CONCLUSIONS AND NEXT STEPS

It was clear from the workshop that there is a lot of ambiguity surrounding how the different annotation groups interpret proteomics data when using it as evidence for a novel protein coding gene. The groups were reticent to use proteomic data alone for validation, unless there were multiple high confidence hits to support it. The curation teams wanted to improve communication between the different groups (GENCODE, HGNC, neXtProt, RefSeq, Swiss-Prot) when trying to evaluate these edge cases as putative novel protein coding genes and proposed using the existing consensus CDS (CCDS) system24 provided by the NCBI to record the exchanges between curators.
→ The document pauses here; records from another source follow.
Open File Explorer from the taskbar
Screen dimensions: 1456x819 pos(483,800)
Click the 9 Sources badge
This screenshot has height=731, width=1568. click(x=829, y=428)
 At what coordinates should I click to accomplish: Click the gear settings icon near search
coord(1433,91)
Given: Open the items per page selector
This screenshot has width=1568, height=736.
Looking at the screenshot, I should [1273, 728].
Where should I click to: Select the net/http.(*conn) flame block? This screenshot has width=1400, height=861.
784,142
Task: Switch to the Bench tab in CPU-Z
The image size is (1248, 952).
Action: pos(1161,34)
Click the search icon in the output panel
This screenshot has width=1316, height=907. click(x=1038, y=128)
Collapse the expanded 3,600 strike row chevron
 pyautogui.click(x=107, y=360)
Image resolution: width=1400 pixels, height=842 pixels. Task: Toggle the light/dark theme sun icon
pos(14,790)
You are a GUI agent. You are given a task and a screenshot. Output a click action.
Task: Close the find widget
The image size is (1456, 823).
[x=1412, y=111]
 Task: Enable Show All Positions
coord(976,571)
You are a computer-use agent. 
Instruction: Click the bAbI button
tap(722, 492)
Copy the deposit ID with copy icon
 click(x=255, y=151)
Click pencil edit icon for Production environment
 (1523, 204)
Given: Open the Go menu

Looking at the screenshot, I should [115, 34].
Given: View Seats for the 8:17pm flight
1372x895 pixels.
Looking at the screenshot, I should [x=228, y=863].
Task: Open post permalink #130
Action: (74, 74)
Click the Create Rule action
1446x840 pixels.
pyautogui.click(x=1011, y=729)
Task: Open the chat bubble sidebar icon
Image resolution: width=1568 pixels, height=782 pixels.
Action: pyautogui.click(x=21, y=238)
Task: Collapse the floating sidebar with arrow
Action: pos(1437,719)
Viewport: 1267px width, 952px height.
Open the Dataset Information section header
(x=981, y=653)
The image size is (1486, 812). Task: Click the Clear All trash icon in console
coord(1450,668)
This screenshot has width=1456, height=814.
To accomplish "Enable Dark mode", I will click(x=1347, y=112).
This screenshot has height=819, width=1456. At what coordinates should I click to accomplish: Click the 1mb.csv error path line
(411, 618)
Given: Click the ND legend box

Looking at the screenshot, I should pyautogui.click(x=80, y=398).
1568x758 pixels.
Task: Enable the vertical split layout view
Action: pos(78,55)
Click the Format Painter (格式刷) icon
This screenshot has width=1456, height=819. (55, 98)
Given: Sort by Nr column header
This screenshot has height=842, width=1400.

We hope that further examination of edge cases will be used in the development of guidelines from the curation groups that will aid the correct interpretation of MS evidence to validate novel protein coding genes. Members of the proteomics community attending the workshop are continuing discussions concerning the development of tools that the annotation community could use to distinguish between highquality MS data and low-quality data that should not be used for evidence. PeptideAtlas (Deutsch) agreed to consider incorporating RefSeq as an additional reference proteome, probably in the next annual update. The annotation groups also proposed providing novel RNA-seq models for the proteogenomics community to increase their search space and hence the opportunities to find novel proteins. Conversely, it was recommended that claimed peptide matches to novel proteins from pseudogenes or lncRNAs should be searched for highquality matches to known sequences with single amino acid variants or isobaric post-translational modifications. Novel annotations from chromosomes 14 and 21 will be used for a pilot analysis to see if MS data can be used in combination with other data to identify novel protein coding genes. Finally, the participants felt it would be useful to rerun the workshop at a suitable frequency (1 to 2 years) to discuss updates in technology and how the different annotation groups can incorporate these changes into their analyses.

Acknowledgments

ACKNOWLEDGMENTS

We are grateful to Gil Omenn (University of Michigan, Ann Arbor, MI) and Amos Bairoch (SIB Swiss Institute of Bioinformatics) for their input and critical reading of the manuscript.

Funding

Funding for the retreat was provided by the Wellcome Trust Scientific Conferences program. E.A.B. is funded by National Human Genome Research Institute (NHGRI) grant U41HG003345 and Wellcome Trust grant 099129/Z/12/Z. J.H. is funded by National Institutes of Health grant U41HG007234 and Wellcome Trust grant WT098051. L.L. is funded by the Swiss Federation Commission for Technology and Innovation grant CTI 10214.

Footnotes

Notes

The authors declare no competing financial interest.

ADDITIONAL NOTE

Intended as part of the The Chromosome-Centric Human Proteome Project 2015 special issue.